Pigs - Things to do this Month - Summer

Signs of good health:

  • gloucester old spota healthy pig is a lively, active and interested animal
  • good appetite
  • soundness, no limping or signs of discomfort
  • joining in with ‘the gang’, a pig on its own in a corner is not a healthy pig
  • bright, clear eyes, no discharge
  • moist muzzle, no discharge
  • firm droppings
  • good skin condition, no scabs or continual scratching
  • haired breeds should have smooth, lustrous coats
  • no coughs or sneezes

Establish a Routine:

  • Visit your pigs at least twice a day, preferably same time each day
  • Feed & top up drinking water, and make sure each pig gets its ration
  • Do a quick ‘all’s well’ check
  • Check fencing, especially electric fencing which can easily ‘short out’
  • Clean feed troughs and drinkers
  • Keep up-to-date with worming and vaccinations

General care:

  • In hot weather, make sure your pigs have shade at all times – a hot pig is not a happy pig!
  • The white-skinned breeds can also suffer very badly from sunburn if they have no shade
  • Periodically oiling their skin can also help keep it in good condition
  • Keep pens and runs clean to deter flies.
  • In addition to clean drinking water (a pig will need up to 10 litres of water per day) try to provide a ‘wallow’ for your pigs, not only does this help them keep cool, but the mud also acts as a ‘sun block’ in summer and an overcoat in winter!
  • Pigs are intelligent, playful animals – so provide them with safe toys: balls, skittles, traffic cones and pipes will all provide hours of fun!
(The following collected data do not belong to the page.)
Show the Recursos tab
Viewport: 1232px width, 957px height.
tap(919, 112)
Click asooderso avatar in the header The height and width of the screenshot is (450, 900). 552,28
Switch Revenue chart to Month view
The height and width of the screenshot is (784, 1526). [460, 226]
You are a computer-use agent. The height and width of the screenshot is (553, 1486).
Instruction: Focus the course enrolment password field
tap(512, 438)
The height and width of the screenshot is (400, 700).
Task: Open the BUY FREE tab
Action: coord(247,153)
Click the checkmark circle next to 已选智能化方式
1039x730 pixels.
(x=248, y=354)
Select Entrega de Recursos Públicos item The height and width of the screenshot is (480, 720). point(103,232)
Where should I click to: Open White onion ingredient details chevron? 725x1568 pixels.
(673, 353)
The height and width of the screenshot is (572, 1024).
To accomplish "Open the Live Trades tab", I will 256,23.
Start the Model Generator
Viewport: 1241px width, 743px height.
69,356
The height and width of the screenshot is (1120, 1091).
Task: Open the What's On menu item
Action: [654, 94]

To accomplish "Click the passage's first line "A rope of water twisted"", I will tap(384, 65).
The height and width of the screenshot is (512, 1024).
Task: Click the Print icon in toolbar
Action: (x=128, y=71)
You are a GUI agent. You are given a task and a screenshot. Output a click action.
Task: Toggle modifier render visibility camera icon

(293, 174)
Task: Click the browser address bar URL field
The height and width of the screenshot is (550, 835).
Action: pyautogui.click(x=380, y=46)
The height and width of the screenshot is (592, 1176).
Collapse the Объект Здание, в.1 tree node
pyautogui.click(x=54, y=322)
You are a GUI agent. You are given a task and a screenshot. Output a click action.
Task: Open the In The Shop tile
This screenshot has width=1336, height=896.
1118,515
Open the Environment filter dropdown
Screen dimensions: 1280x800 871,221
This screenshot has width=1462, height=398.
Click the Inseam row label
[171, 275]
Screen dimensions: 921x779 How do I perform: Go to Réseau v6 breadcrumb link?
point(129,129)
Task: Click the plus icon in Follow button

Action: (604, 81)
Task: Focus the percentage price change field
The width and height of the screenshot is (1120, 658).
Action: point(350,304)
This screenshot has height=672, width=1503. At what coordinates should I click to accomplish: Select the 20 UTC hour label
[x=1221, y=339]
Old tyres are popular but may contain hazardous wire. A broom head fixed to a wall will provide a welcome scratching place.
  • Your pigs will enjoy a daily ‘grooming’ session with a stiff brush; it will keep their skin in good condition and time spent with your pigs makes you more alert to the first signs that something is not right with their health.

Feeding Your Pigs:

  • In addition to their pelleted ration of feed, pigs will enjoy a wide range of fruit and veg to supplement their diet and provide a bit of culinary interest!
  • Remember, it is illegal to feed any kitchen waste to pigs
  • APPLES, including windfalls, will soon be plentiful and will be relished by your pigs, but have little food value so ensure they don’t ignore their usual rations in favour of the apples.
  • If you enjoy foraging in the hedgerows, your pigs will also enjoy ROSEHIPS– a rich source of Vitamin C, and HAWS– both in small quantities (no more than a small handful).